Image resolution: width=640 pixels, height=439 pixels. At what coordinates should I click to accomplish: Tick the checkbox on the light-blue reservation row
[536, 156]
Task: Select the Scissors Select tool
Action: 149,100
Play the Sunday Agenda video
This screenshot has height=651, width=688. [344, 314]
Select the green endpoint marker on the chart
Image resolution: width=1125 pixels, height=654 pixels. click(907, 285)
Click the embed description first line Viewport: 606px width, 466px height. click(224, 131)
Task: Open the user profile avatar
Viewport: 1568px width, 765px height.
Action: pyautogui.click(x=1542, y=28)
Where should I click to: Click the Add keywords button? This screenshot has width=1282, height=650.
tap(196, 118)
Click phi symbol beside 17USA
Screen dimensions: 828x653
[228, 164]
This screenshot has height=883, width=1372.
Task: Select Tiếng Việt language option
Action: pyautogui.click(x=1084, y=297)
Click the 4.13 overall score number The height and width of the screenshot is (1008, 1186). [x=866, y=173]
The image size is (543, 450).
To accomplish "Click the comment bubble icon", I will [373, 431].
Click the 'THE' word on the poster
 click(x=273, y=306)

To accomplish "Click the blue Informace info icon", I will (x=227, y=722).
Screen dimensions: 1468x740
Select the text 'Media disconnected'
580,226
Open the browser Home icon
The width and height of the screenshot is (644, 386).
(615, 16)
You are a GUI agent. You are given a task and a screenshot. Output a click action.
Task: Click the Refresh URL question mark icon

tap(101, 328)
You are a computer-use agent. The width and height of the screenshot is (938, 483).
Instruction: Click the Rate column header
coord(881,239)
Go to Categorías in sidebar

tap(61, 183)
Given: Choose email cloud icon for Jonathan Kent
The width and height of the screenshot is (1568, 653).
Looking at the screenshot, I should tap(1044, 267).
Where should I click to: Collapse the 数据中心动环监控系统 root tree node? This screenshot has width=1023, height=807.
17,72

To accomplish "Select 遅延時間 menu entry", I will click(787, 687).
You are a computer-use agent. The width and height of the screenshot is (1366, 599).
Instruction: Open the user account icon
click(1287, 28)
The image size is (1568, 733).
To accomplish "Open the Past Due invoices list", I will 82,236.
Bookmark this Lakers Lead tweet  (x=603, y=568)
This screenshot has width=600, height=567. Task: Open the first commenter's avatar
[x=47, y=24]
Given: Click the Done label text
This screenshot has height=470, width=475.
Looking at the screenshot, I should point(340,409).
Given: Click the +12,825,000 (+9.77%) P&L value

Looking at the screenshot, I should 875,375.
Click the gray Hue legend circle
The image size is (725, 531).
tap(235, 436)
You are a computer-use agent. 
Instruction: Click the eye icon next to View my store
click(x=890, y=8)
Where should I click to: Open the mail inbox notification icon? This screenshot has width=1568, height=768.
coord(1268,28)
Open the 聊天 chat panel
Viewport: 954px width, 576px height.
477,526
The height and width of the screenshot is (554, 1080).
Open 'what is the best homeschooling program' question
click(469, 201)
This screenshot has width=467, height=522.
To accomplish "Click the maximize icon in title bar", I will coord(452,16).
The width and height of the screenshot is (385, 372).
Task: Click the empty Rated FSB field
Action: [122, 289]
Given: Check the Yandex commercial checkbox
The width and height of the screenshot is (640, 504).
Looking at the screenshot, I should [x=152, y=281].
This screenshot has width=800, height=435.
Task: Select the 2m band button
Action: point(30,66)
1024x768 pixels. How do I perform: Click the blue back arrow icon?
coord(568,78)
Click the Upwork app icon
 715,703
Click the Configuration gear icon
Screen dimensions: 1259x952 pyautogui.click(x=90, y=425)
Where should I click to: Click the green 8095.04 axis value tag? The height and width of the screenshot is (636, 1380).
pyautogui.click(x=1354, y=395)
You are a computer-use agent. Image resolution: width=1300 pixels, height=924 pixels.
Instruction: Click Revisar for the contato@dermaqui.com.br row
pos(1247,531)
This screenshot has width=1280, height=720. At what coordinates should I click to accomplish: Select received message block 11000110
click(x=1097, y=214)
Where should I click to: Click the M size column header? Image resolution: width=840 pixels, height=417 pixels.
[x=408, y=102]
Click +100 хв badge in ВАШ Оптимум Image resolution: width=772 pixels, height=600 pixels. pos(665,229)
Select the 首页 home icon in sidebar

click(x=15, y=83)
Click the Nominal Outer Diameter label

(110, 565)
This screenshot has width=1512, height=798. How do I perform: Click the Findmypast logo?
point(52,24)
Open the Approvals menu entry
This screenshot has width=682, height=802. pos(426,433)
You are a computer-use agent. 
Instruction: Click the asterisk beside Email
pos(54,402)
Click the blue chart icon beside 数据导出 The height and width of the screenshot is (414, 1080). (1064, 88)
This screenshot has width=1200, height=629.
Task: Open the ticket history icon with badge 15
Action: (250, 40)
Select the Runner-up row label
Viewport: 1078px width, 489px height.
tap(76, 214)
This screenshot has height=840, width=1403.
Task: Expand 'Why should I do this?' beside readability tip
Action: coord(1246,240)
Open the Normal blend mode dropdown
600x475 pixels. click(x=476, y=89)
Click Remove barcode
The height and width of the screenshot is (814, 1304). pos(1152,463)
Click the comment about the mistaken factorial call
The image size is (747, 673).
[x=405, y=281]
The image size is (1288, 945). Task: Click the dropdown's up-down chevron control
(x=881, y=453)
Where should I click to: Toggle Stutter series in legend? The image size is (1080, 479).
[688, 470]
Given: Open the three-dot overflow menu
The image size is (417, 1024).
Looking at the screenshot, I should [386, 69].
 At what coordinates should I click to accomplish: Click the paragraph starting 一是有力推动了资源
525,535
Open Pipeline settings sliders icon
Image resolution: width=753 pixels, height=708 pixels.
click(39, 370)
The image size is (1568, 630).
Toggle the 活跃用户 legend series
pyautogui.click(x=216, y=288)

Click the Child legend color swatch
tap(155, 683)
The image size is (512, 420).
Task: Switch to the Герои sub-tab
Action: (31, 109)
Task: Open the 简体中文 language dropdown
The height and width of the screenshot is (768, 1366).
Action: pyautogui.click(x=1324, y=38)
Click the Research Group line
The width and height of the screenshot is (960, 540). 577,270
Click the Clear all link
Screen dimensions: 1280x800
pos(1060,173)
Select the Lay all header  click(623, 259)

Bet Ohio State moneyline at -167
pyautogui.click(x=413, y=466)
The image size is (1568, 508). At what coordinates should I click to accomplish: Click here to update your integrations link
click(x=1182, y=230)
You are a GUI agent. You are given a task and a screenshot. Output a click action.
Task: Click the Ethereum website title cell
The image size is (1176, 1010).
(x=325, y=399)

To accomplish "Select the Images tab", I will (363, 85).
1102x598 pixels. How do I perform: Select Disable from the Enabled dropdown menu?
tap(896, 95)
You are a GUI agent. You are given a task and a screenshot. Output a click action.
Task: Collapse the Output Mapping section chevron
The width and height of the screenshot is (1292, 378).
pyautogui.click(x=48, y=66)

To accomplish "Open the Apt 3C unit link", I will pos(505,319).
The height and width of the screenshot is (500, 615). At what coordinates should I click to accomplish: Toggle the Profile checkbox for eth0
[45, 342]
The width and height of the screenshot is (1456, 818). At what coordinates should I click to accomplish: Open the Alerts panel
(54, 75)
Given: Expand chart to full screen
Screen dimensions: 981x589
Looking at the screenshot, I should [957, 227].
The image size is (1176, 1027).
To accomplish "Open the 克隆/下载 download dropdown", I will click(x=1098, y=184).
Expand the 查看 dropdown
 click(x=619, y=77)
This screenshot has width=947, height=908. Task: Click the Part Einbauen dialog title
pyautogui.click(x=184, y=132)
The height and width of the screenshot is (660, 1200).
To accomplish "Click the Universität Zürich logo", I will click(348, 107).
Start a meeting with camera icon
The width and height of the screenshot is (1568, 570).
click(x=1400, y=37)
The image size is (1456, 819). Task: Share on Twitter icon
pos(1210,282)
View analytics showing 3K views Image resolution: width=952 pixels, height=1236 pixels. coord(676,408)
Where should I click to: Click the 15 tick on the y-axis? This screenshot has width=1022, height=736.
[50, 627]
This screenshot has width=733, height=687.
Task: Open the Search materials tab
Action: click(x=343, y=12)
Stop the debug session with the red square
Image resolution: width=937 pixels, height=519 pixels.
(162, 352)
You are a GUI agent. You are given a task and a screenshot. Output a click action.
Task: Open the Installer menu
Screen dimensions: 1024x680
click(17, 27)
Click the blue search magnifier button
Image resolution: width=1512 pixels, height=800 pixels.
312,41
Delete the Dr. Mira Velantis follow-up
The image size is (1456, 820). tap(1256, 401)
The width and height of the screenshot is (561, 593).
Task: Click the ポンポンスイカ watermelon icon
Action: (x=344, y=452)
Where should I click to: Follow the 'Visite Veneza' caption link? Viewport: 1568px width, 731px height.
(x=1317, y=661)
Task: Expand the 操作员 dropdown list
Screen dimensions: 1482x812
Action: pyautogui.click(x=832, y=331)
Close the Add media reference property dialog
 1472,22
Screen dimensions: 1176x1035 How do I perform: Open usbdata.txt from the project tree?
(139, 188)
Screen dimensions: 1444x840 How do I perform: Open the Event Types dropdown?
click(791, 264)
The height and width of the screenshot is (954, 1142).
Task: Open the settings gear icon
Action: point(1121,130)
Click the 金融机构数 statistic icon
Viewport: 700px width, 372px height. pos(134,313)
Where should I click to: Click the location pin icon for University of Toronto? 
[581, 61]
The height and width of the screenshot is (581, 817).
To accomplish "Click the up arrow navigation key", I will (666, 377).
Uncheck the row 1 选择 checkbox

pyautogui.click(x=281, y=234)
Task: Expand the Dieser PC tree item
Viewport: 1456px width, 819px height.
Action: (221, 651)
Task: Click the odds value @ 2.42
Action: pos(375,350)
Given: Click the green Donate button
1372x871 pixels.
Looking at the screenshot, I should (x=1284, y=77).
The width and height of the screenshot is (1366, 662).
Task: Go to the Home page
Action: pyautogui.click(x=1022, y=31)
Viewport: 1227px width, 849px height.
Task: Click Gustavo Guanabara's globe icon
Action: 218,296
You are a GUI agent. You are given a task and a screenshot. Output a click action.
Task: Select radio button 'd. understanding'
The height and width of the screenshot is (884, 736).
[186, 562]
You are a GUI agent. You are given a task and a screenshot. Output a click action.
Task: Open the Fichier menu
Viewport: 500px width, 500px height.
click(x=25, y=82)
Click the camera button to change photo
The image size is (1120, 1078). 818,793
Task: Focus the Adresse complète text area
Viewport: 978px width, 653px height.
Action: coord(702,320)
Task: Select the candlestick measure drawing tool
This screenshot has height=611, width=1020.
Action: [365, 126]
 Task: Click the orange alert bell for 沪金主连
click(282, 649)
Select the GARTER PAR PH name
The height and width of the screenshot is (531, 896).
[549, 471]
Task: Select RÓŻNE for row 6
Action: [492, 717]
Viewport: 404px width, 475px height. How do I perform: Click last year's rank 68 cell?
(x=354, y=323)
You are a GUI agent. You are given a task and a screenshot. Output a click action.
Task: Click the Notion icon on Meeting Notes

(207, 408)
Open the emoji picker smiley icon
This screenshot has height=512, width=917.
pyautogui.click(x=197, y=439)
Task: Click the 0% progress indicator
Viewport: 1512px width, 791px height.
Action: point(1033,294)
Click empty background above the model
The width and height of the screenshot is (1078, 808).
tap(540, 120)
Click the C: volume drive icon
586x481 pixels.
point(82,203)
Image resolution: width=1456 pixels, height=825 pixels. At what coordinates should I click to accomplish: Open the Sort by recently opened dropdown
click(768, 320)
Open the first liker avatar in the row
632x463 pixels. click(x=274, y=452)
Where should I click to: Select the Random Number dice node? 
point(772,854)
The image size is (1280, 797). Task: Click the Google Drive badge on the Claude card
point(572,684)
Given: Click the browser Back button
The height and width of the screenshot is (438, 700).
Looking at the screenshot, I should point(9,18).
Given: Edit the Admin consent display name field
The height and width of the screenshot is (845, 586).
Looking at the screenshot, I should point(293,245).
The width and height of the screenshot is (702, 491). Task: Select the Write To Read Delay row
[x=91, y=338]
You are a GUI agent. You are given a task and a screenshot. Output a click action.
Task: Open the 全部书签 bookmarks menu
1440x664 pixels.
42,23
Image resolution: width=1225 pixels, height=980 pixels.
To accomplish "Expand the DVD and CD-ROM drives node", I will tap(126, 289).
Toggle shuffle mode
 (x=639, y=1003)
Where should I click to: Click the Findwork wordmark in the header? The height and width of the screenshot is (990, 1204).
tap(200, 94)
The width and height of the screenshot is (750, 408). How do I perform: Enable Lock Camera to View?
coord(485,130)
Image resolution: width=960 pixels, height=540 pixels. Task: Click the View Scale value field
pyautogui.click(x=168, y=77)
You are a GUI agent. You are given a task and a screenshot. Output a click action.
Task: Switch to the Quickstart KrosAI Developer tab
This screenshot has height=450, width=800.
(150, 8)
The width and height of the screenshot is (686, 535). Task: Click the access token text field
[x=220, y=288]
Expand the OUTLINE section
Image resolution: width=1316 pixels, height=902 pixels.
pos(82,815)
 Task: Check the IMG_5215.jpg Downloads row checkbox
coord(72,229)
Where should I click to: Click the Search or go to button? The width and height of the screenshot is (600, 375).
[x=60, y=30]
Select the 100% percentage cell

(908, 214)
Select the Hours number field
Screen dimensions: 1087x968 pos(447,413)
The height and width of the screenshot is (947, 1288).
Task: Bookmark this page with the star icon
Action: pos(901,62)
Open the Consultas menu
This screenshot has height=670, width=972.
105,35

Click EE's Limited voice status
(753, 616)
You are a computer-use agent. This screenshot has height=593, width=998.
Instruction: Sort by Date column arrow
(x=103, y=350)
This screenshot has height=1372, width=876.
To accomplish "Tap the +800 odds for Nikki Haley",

_Instructions to follow:_ Repeat exactly, and only, the lines from the line with "Where should I click to: Click the Search" through the end of the listing above, both ends included.

_Output:_
Where should I click to: Click the Search or go to button? The width and height of the screenshot is (600, 375).
[x=60, y=30]
Select the 100% percentage cell

(908, 214)
Select the Hours number field
Screen dimensions: 1087x968 pos(447,413)
The height and width of the screenshot is (947, 1288).
Task: Bookmark this page with the star icon
Action: pos(901,62)
Open the Consultas menu
This screenshot has height=670, width=972.
105,35

Click EE's Limited voice status
(753, 616)
You are a computer-use agent. This screenshot has height=593, width=998.
Instruction: Sort by Date column arrow
(x=103, y=350)
This screenshot has height=1372, width=876.
To accomplish "Tap the +800 odds for Nikki Haley",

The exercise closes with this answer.